WHAT YOU WILL DO —
For every line in the data below that contains "alla", copy the line.

RECORD EXCERPTS —
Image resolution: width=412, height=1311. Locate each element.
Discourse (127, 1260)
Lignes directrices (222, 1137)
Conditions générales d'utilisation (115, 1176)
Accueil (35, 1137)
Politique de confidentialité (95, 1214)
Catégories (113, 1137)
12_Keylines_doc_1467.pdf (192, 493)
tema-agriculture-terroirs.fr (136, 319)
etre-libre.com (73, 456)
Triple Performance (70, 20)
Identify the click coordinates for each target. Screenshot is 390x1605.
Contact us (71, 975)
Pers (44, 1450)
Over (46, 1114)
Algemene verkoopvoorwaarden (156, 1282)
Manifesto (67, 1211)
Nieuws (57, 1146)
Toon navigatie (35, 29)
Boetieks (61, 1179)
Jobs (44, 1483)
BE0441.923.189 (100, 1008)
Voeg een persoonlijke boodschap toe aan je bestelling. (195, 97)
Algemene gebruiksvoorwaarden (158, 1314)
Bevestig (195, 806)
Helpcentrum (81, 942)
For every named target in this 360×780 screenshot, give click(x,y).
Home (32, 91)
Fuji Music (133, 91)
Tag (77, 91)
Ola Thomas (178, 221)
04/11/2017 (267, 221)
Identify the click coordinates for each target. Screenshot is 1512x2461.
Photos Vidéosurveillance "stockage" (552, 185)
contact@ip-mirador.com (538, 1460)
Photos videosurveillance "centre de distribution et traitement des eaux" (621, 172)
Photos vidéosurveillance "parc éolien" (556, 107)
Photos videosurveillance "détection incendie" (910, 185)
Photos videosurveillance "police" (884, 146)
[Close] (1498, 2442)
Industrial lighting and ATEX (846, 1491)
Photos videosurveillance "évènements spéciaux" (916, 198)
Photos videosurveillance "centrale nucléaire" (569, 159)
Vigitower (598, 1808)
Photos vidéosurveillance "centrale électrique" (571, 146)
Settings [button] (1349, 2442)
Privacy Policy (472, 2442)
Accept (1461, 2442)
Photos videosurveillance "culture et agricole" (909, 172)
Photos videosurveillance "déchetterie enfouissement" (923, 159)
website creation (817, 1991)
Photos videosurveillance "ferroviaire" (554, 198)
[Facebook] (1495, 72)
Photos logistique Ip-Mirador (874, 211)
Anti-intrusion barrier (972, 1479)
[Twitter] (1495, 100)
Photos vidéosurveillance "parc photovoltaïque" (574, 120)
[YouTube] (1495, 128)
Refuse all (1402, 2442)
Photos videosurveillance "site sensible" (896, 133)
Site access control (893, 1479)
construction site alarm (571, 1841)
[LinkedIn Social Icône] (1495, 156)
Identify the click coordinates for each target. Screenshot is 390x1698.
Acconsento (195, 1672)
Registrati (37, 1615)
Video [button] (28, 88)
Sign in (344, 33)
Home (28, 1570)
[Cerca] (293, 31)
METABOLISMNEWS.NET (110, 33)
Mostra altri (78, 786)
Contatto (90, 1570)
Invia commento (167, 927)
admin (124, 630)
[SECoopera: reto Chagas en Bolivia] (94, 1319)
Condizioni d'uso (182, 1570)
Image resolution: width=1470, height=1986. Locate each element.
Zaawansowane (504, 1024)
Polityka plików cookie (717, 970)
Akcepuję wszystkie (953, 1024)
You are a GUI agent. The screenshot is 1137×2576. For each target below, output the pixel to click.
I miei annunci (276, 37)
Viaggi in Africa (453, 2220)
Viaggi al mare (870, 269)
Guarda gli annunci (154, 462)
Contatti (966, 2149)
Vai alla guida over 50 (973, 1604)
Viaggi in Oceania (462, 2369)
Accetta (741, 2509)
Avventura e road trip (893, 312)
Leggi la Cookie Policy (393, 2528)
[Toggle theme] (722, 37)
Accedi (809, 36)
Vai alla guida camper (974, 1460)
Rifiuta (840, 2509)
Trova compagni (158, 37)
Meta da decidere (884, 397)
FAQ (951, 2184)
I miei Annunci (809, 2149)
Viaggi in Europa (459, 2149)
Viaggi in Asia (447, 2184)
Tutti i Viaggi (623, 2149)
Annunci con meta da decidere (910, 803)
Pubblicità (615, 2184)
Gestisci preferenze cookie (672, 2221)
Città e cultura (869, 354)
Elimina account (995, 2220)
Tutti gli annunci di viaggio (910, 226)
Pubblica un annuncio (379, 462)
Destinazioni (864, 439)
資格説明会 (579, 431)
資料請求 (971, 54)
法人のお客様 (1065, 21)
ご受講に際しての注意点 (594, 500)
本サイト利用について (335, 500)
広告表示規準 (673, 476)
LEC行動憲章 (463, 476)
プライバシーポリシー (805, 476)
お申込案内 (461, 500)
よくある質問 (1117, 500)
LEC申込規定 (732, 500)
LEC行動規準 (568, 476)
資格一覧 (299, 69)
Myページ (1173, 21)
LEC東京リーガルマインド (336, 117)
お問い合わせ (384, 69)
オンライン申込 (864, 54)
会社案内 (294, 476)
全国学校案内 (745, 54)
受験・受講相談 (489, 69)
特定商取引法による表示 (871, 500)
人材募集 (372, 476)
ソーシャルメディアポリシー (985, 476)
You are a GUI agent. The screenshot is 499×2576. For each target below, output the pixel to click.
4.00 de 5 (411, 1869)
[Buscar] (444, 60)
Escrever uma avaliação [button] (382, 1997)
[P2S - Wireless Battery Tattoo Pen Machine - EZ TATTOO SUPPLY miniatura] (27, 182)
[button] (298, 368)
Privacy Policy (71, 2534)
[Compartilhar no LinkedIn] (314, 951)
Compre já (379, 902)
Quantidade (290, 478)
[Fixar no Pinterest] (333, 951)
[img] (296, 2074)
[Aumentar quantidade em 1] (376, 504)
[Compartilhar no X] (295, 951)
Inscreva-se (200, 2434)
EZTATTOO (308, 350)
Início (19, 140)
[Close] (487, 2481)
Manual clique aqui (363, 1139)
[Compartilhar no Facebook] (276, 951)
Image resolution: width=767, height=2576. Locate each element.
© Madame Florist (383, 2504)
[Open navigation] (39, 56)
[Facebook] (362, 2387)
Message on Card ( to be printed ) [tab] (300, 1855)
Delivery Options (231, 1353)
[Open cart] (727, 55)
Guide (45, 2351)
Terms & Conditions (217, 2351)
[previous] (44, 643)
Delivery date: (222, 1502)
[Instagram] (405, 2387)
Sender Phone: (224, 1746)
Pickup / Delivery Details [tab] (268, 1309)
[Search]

OUTPUT OF THE TASK —
Vai alla guida over 50 (973, 1604)
Vai alla guida camper (974, 1460)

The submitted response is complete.